Records shown
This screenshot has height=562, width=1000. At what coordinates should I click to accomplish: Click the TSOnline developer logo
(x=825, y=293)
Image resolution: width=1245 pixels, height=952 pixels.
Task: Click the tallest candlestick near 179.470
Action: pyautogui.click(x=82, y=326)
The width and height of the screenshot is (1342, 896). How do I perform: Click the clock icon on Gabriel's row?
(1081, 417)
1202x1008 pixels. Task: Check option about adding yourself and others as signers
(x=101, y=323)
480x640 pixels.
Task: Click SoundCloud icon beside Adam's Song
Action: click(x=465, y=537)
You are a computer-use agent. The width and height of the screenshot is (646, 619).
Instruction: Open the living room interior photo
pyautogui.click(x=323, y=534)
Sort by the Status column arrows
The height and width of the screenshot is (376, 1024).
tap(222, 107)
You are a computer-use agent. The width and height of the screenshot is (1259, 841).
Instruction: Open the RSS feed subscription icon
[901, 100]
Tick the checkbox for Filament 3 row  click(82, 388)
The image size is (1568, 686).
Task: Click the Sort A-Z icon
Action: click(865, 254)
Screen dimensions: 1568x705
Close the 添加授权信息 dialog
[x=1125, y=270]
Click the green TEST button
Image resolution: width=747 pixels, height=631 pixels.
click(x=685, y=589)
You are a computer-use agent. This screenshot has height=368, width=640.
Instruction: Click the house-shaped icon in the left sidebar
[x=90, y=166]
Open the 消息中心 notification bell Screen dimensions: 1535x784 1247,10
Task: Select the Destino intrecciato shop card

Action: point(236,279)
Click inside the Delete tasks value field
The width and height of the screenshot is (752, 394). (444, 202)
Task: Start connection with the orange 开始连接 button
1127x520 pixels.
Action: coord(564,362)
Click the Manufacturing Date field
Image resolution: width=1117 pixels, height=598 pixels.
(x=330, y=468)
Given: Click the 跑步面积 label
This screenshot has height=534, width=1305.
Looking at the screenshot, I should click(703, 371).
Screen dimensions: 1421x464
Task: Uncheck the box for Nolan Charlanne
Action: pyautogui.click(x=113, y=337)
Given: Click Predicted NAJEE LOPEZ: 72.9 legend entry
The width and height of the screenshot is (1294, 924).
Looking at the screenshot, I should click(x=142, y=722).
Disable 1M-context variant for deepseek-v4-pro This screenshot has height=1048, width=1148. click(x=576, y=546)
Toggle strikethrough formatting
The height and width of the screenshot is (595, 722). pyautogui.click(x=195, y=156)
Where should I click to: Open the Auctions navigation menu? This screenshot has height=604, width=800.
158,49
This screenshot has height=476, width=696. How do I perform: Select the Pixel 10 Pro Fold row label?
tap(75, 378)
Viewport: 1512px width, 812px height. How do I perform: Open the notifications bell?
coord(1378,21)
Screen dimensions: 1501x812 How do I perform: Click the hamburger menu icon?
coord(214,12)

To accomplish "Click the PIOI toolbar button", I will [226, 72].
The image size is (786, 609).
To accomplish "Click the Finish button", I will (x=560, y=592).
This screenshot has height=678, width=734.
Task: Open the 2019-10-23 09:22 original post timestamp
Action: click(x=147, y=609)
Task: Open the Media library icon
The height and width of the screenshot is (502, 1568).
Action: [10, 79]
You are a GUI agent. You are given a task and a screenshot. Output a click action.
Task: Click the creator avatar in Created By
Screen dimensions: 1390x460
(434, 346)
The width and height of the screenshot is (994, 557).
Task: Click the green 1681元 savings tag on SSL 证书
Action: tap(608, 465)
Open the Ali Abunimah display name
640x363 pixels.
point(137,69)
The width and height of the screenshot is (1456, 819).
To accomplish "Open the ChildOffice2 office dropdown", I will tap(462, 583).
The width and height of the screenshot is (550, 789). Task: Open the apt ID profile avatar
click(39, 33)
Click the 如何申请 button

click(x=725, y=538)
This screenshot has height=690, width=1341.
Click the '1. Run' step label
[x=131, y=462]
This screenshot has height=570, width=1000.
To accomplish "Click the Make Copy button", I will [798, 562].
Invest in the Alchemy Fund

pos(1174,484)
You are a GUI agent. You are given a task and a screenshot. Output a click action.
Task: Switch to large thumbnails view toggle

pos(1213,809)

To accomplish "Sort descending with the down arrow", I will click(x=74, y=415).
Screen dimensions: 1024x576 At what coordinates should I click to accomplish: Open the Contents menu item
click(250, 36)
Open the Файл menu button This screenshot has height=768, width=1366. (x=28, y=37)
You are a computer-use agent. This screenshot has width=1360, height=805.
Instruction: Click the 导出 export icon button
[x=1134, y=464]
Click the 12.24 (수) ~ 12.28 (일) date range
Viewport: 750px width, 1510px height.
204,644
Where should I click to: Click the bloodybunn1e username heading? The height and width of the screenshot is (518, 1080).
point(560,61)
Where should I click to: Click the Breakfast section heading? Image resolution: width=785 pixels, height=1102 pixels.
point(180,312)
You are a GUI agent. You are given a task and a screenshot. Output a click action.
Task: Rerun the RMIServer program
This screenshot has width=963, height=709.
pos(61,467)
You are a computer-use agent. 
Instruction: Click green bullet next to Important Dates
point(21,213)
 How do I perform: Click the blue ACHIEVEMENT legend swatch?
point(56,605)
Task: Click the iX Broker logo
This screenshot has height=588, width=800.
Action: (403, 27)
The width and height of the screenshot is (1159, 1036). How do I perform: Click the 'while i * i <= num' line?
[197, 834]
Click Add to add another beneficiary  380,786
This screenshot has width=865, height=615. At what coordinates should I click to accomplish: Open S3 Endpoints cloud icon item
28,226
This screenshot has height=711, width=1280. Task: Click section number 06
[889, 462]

Written task
Collect every line of the listing above that contains the word "avatar", copying each one in full.

In response
Task: Click the creator avatar in Created By
The width and height of the screenshot is (550, 789). Task: Open the apt ID profile avatar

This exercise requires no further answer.